Data extracts:
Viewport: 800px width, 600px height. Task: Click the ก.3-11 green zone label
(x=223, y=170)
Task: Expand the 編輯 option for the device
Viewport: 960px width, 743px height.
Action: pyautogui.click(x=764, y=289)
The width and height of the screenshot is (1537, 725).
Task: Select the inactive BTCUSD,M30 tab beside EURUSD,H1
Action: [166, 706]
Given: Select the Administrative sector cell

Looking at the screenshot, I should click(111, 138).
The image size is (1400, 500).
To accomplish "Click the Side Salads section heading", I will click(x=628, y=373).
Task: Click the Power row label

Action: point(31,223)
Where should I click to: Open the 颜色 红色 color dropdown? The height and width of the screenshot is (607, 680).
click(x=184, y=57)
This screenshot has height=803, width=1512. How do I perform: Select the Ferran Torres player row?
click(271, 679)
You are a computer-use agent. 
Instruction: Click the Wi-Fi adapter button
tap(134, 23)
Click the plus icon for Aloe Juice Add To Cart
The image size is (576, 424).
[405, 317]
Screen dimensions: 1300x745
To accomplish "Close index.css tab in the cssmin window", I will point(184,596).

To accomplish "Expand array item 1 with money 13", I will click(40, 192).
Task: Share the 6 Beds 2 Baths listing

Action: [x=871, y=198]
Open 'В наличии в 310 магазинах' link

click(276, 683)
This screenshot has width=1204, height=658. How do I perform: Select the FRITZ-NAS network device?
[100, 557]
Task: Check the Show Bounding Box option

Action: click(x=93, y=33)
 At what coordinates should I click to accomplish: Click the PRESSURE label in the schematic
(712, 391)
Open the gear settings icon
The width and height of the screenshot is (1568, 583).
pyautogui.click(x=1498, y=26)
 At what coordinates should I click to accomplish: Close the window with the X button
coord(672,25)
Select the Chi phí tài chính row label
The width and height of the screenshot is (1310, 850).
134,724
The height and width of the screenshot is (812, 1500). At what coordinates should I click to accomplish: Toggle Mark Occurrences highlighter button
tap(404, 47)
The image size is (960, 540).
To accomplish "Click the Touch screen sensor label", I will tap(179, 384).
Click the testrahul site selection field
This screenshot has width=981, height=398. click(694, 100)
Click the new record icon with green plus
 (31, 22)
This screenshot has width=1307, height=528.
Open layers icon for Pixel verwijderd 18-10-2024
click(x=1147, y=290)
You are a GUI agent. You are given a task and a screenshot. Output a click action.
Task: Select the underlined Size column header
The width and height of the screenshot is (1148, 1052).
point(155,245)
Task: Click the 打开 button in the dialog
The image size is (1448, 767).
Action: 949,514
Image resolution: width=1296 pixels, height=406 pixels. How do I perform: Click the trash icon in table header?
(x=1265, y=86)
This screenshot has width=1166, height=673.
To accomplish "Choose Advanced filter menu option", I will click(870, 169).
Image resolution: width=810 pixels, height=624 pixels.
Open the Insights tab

Exercise objective:
Work out how many lines of the listing contain the string "Expand". Please reply with the number only.

Written reply:
2